The Moibus strip of life


Book: Schrodinger’s Ball
Author: Adam Felber
Published: 2006 (Random House)
Pages: 241

If a young man accidentally shoots and kills himself while cleaning his dad’s old gun in his grandma’s basement with the door closed and no one else to find him, is he actually dead?
Or does he still go out on the town with his group of friends, feeling and acting even more spacey than usual as they all seize onto his weirdness as an excuse to fend off the unraveling of bonds they all feel between each other?

This book’s title might clue you in on the answer, which is both, and all of the below.
Does the young man only truly die when his grandma opens the basement door a few days later at the exact instance the young man throws himself in front of his friends to prevent them from getting squashed by a giant 18-wheeler?
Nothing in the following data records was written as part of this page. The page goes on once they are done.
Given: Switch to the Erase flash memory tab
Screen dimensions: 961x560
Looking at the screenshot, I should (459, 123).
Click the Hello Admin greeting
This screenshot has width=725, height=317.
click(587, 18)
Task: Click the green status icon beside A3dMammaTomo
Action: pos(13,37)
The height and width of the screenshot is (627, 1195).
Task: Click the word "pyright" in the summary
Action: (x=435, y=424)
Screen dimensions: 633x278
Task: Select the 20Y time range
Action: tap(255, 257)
Yes.

Theoretical physics mixes really well with the absurdity of the human condition, especially when it’s applied lightly and with the cynical armor of post-grad oh-god-what-are-we-doing-with-our-lives-and-each-other sarcasm.



The story does not make a hell of a lot of sense, especially the bits where a collective voice talks about how the real (but somehow still dead) Dr. Schrodinger butts into and invades their real life, only to gradually reveal that part as the hallucinations of a single, modern-day science lecturer who’s having a really hard time getting over the loss of his wife. This, and the parts of the philosophizing bag lady’s revisionist history of the world, are revealingly funny, but they only trickle into the main flow and only make it, like, a bigger stream, not a lake or something.

But then, the parts of an atom are a gajillion measuring units apart and look how well they hold everything together. So this was a good read, and I will be giving it back to the library’s bookshelf because guys, I walked through the stacks instead of the staff exit a week or so ago and that gets me every time.